Work task –
Return the listing below unchanged, minus its pictures.

········

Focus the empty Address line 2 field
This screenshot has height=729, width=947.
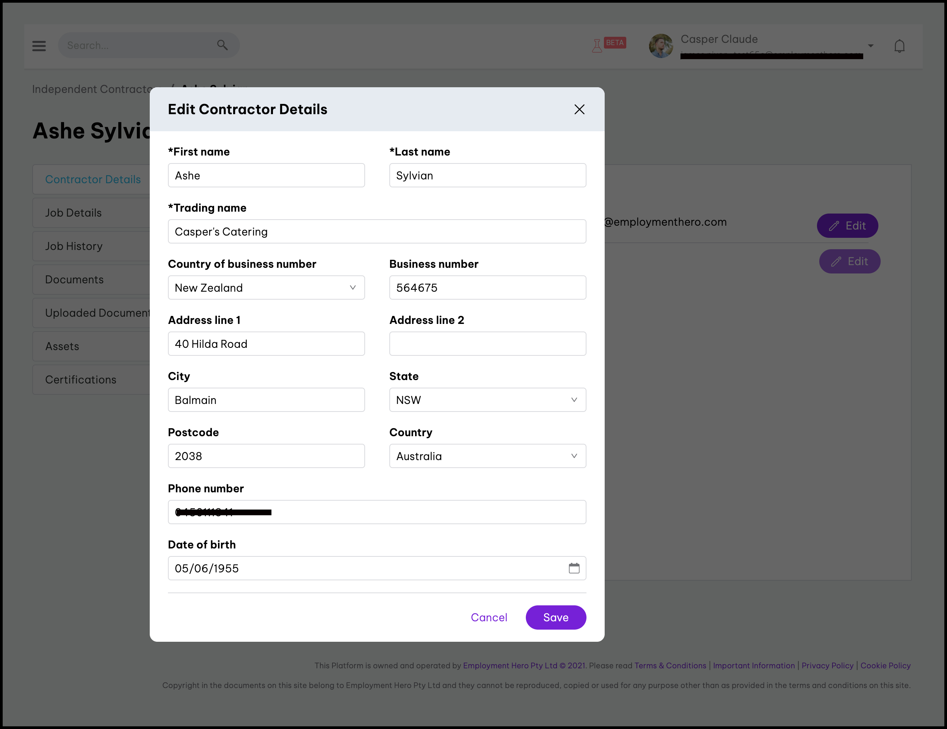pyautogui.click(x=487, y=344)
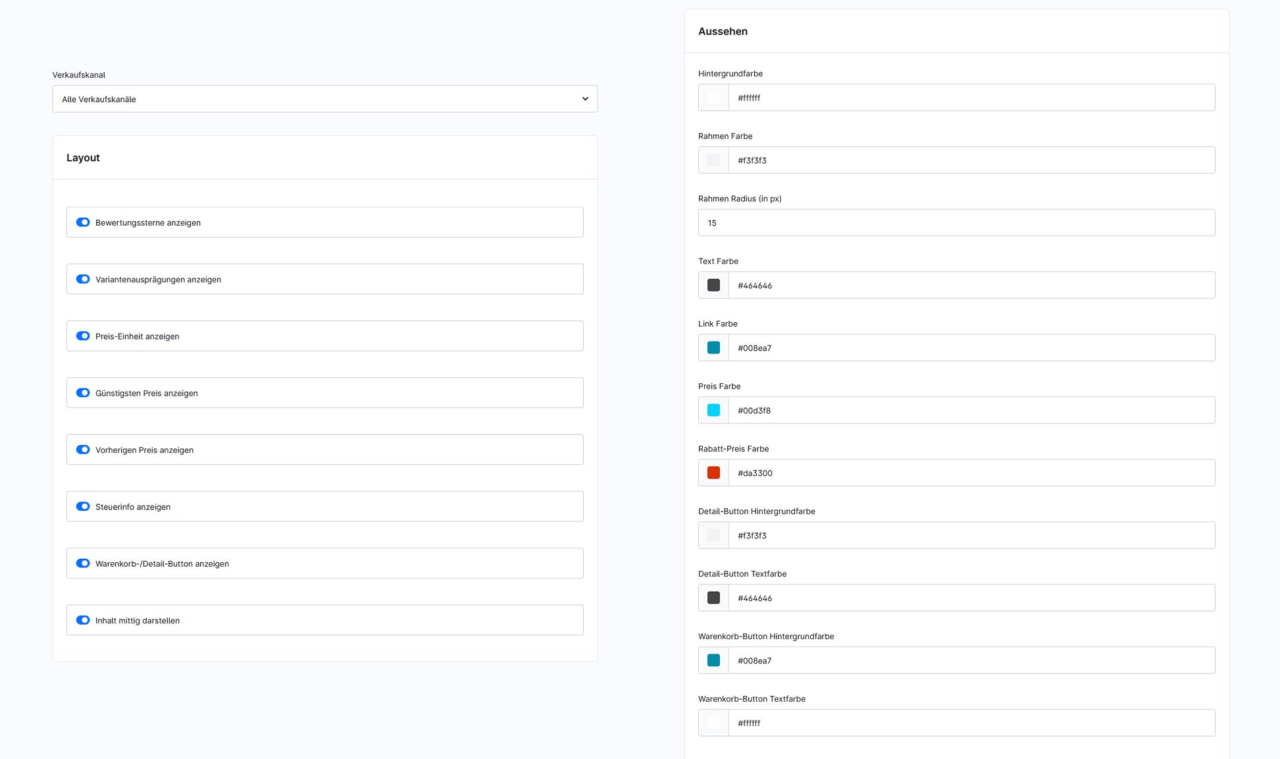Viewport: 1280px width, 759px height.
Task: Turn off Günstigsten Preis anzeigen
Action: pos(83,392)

········

Task response –
Focus the empty Address line 2 field
This screenshot has height=729, width=947.
pyautogui.click(x=487, y=344)
Viewport: 1280px width, 759px height.
Task: Turn off Günstigsten Preis anzeigen
Action: pos(83,392)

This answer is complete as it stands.